Bernhard Leitner’ın Soundcube’u: Sesi Tüm Vücudunuzla Görme ve İşitme Sanatı

Bernhard Leitner, 1969’da sesin belirli bir alanda nasıl hareket ettiğini ve bunun insan vücudu üzerindeki etkilerini inceleyen bir deney olan Soundcube’u yarattı. Bir “ses-uzay nesnesi” olan Soundcube, sesin bir mimariye dönüştüğü 64 hoparlörden oluşan bir oda. Leitner’e göre ses plastik, heykelsi bir ortamdır.

“Bütün eserler ses uzayı enstrümanlarıdır. Her biri belirli ses hareketlerini, mekânı tanımlamanın belirli bir yolunu şart koşuyor.”

Soundcube’da sesler bir taraftan diğerine hareket edecek şekilde, daireler çizerek, spiraller çizerek, perdesi, tonu, ses seviyesi ve yönü değişen şekilde üretilir. Şeklin içinde durduğunda sesler tüm vücut tarafından hissedilir. Leitner bunları “bedensel” sesler olarak adlandırıyor ve araştırmasının kendi bedeni üzerindeki etkilerini deneyimledikten sonra şunu söylüyor: “Dizimle baldırlarımdan daha iyi duyabiliyorum.” Ses dalgalarını gerçeğe dönüştürmek için sahip olduğumuz yegane araçlar, kulağın zarı, çekiç, örs ve üzengi değildir.
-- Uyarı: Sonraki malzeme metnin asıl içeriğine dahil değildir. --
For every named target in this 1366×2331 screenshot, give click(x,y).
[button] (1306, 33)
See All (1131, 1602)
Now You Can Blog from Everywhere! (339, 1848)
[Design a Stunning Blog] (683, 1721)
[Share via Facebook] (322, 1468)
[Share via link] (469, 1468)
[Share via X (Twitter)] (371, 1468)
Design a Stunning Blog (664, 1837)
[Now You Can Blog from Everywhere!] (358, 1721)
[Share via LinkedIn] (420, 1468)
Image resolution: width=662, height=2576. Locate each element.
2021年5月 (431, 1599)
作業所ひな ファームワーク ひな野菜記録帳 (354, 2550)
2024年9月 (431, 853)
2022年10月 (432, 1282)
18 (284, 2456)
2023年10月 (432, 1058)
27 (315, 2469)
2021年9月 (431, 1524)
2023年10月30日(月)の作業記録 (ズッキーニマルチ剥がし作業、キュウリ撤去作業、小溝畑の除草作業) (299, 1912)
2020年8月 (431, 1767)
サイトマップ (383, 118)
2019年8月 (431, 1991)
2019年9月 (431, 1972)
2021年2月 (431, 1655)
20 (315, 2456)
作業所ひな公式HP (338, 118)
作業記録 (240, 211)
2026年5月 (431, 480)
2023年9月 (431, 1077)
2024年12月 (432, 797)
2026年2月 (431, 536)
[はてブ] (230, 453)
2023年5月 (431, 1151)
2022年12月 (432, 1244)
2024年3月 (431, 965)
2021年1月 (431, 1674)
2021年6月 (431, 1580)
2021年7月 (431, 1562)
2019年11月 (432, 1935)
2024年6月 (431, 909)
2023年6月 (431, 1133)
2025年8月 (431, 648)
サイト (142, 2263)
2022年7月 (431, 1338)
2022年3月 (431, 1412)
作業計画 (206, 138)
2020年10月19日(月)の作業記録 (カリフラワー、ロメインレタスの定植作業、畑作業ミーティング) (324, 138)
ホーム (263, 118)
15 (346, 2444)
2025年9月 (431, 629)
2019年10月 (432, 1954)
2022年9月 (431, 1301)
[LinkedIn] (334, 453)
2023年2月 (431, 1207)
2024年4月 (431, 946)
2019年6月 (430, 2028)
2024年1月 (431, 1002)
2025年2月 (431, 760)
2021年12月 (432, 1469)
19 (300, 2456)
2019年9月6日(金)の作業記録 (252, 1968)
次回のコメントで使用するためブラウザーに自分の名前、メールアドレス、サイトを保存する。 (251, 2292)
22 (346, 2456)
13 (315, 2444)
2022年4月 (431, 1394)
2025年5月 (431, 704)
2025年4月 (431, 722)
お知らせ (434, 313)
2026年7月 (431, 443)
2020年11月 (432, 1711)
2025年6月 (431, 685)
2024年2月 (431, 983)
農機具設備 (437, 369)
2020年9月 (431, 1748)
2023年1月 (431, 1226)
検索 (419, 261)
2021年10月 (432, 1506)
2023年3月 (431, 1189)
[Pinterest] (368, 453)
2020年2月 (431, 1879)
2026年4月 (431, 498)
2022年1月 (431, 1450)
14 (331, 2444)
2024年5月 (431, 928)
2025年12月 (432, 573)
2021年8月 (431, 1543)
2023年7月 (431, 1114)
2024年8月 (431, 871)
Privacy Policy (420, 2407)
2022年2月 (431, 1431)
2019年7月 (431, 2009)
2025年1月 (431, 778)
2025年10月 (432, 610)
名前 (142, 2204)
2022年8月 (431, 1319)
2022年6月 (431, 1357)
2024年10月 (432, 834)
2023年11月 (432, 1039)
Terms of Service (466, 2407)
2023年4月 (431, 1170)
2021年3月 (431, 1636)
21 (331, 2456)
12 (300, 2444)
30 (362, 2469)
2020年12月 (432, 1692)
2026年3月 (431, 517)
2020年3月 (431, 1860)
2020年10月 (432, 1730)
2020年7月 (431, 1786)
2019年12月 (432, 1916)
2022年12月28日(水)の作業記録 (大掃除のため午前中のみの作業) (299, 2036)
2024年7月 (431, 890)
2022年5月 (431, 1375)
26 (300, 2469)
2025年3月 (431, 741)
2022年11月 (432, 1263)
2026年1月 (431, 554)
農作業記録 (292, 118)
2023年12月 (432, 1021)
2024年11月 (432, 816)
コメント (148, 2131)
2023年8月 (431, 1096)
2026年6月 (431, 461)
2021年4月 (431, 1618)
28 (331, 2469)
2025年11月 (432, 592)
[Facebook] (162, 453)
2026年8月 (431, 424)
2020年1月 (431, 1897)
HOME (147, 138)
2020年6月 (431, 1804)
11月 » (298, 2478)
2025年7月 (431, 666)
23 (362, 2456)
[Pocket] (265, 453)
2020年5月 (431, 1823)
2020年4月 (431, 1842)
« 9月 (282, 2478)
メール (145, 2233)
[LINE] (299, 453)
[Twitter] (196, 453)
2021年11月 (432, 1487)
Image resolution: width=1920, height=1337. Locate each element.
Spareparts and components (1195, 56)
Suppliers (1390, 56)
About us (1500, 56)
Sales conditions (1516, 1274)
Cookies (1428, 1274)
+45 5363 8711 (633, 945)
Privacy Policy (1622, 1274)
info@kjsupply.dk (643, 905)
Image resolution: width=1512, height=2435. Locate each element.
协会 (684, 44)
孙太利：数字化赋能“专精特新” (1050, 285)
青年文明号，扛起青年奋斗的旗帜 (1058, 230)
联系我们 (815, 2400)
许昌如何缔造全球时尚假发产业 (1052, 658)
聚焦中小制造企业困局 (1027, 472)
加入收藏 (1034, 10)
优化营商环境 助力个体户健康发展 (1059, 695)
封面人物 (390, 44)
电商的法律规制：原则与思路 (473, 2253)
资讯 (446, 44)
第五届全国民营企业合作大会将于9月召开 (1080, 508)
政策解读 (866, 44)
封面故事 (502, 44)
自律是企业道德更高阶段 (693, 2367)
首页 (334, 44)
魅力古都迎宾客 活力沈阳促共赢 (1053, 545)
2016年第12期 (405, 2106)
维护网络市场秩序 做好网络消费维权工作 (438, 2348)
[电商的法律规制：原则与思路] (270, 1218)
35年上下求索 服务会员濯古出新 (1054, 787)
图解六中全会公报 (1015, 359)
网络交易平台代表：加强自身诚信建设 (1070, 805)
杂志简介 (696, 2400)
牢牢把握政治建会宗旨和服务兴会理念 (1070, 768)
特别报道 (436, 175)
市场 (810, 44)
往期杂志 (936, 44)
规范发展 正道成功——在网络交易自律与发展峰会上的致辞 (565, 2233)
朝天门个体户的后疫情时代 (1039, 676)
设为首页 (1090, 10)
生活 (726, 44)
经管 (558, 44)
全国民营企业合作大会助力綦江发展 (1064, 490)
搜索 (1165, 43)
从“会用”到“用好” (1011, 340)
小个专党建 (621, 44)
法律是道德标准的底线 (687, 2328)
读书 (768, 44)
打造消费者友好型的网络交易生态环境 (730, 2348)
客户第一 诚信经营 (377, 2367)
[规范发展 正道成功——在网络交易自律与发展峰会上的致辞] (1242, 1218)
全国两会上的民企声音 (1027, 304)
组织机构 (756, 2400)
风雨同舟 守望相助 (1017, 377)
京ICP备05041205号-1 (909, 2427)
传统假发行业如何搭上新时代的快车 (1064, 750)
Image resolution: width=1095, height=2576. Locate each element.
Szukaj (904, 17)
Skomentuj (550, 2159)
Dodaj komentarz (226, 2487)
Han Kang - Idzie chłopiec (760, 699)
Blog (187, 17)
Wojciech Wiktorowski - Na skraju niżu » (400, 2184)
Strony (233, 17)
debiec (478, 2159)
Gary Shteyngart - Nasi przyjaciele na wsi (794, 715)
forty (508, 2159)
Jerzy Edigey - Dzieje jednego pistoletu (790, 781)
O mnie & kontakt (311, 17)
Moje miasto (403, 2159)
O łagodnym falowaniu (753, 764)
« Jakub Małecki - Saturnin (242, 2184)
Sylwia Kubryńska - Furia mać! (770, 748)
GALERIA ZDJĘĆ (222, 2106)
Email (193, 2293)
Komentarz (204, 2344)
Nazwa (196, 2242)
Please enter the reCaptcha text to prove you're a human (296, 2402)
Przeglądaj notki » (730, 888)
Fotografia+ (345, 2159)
Böylece tüm vücudunuz, sanatçının “yeni tür akustik-dokunsal alan” dediği şeyi duyuyor ve küpün içindeki varlığınız sesin hareket etme şeklini etkiler. Ona dokunamazsın. Ama bunu hissedebilirsin. Zihniniz sesin çizgilerini ve hatlarını hayal etmeye başlar. Sanat bedeninizin içinde, kafanızın içinde gerçekleşir ve sonra onu görmeye başlarsın.

“Ben ona alçı gibi davranıyorum ya da tahta gibi davranıyorum. Sesler gerçekten kalıplanabilir, biçimlendirilebilir ve üzerinde çalışılabilir.”

 – Bernhard Leitner

“Mekanı yaratma ve karakterize etme aracı olarak ses hareketleri. Soundcube kişinin bunu başarmasına olanak tanır. xxxxx soundcube'un her iki yanında 64 hoparlör var. Ses hoparlörden hoparlöre gidecek şekilde programlandı.”